● **WORK TO COMPLETE**
Reproduce each line from the first in the data through the line that contains "Given: Navigate to the build breadcrumb item" exactly; give nothing else.

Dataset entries
· · · · ·

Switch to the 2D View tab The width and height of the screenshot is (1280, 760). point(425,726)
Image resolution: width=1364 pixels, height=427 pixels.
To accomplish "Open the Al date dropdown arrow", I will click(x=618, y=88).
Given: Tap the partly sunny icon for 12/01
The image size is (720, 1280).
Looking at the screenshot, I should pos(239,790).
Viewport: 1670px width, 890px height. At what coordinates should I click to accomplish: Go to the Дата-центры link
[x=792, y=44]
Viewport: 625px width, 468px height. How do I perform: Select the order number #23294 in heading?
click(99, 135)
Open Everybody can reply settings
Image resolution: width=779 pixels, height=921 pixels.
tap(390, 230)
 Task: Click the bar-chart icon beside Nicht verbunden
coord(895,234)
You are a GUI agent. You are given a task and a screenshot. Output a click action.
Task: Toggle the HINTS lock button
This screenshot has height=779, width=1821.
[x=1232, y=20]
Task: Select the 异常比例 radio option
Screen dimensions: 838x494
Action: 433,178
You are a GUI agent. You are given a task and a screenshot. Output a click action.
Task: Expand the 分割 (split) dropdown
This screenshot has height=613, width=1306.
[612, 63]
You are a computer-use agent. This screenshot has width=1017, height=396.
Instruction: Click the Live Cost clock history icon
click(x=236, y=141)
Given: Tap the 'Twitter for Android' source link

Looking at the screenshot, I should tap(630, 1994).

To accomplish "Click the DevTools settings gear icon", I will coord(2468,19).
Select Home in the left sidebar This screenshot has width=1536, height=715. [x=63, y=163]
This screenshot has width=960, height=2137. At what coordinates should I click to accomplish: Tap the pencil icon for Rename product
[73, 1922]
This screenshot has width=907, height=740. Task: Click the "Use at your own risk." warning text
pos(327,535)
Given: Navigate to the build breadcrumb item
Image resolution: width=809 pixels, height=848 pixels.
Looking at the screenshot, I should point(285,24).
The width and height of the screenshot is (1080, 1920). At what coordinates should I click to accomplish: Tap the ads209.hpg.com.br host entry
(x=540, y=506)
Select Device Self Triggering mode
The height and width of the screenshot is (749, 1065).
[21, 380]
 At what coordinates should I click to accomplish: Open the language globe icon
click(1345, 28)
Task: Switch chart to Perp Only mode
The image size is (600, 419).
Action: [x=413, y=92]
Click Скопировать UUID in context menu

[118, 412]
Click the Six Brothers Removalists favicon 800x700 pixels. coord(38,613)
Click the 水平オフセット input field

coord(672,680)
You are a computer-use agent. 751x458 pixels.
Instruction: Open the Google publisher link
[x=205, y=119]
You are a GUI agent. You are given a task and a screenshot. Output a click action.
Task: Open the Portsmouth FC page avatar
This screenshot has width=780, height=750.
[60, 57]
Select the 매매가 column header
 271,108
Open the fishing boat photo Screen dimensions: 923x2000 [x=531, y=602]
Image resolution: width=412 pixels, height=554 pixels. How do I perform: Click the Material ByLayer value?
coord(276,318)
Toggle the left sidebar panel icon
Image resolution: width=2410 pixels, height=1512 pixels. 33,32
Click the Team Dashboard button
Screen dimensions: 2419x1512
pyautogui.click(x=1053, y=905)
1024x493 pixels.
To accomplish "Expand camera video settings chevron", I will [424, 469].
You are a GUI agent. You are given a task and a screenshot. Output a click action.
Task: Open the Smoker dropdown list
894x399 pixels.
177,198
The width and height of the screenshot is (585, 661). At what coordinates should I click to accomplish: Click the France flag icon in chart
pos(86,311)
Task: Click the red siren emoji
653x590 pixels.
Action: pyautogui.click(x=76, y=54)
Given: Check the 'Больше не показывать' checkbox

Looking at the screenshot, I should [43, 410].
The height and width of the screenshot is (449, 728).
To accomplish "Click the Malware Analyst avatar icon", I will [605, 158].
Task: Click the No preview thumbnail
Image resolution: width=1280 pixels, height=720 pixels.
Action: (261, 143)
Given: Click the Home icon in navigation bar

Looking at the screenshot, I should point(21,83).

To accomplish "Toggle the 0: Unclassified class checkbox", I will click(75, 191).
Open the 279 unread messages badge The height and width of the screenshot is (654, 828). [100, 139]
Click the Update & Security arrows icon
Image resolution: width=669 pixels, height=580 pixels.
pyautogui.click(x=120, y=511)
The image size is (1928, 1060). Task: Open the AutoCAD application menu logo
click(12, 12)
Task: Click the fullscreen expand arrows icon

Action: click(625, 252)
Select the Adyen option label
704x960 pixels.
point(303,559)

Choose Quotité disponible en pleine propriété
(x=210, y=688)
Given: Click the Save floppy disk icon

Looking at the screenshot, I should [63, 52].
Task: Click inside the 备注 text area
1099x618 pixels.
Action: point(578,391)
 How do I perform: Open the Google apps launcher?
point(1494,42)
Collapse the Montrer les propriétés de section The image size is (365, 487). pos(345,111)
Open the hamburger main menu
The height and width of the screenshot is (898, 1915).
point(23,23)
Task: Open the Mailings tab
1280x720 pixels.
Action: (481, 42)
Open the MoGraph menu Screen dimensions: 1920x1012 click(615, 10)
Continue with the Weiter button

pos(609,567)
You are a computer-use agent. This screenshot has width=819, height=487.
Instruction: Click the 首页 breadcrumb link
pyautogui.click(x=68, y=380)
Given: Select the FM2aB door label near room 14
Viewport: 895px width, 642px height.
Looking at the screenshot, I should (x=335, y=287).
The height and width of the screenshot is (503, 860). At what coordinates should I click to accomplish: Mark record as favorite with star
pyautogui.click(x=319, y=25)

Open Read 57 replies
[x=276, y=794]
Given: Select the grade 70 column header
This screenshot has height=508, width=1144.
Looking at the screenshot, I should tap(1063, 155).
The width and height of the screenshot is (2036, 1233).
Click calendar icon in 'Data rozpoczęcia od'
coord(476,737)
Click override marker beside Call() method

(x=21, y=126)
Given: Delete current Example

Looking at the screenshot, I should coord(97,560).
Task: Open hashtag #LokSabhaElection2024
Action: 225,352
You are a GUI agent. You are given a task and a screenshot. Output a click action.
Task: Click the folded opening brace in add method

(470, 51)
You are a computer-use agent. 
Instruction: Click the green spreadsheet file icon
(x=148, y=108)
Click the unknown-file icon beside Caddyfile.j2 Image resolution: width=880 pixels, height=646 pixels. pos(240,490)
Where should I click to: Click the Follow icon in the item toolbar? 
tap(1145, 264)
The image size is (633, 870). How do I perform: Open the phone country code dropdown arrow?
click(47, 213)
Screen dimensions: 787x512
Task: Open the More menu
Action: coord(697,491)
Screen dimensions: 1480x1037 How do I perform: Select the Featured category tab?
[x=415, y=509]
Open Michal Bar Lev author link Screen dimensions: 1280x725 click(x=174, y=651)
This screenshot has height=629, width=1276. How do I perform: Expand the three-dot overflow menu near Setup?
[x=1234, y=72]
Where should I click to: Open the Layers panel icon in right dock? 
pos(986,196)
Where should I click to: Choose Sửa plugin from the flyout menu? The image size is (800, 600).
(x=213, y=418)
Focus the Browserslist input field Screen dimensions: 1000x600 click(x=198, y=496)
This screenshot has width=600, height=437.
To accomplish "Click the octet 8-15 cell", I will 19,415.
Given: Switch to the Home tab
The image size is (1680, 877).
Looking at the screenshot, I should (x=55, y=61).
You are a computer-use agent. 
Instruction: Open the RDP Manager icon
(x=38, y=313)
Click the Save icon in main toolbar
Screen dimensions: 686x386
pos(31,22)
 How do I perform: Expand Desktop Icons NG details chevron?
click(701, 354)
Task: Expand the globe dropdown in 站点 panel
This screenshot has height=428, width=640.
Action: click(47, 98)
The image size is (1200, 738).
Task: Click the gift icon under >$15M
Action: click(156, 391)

· · · · ·

● **SOLUTION FOR THIS PROBLEM**
Switch to the 2D View tab The width and height of the screenshot is (1280, 760). point(425,726)
Image resolution: width=1364 pixels, height=427 pixels.
To accomplish "Open the Al date dropdown arrow", I will click(x=618, y=88).
Given: Tap the partly sunny icon for 12/01
The image size is (720, 1280).
Looking at the screenshot, I should pos(239,790).
Viewport: 1670px width, 890px height. At what coordinates should I click to accomplish: Go to the Дата-центры link
[x=792, y=44]
Viewport: 625px width, 468px height. How do I perform: Select the order number #23294 in heading?
click(99, 135)
Open Everybody can reply settings
Image resolution: width=779 pixels, height=921 pixels.
tap(390, 230)
 Task: Click the bar-chart icon beside Nicht verbunden
coord(895,234)
You are a GUI agent. You are given a task and a screenshot. Output a click action.
Task: Toggle the HINTS lock button
This screenshot has height=779, width=1821.
[x=1232, y=20]
Task: Select the 异常比例 radio option
Screen dimensions: 838x494
Action: 433,178
You are a GUI agent. You are given a task and a screenshot. Output a click action.
Task: Expand the 分割 (split) dropdown
This screenshot has height=613, width=1306.
[612, 63]
You are a computer-use agent. This screenshot has width=1017, height=396.
Instruction: Click the Live Cost clock history icon
click(x=236, y=141)
Given: Tap the 'Twitter for Android' source link

Looking at the screenshot, I should tap(630, 1994).

To accomplish "Click the DevTools settings gear icon", I will coord(2468,19).
Select Home in the left sidebar This screenshot has width=1536, height=715. [x=63, y=163]
This screenshot has width=960, height=2137. At what coordinates should I click to accomplish: Tap the pencil icon for Rename product
[73, 1922]
This screenshot has width=907, height=740. Task: Click the "Use at your own risk." warning text
pos(327,535)
Given: Navigate to the build breadcrumb item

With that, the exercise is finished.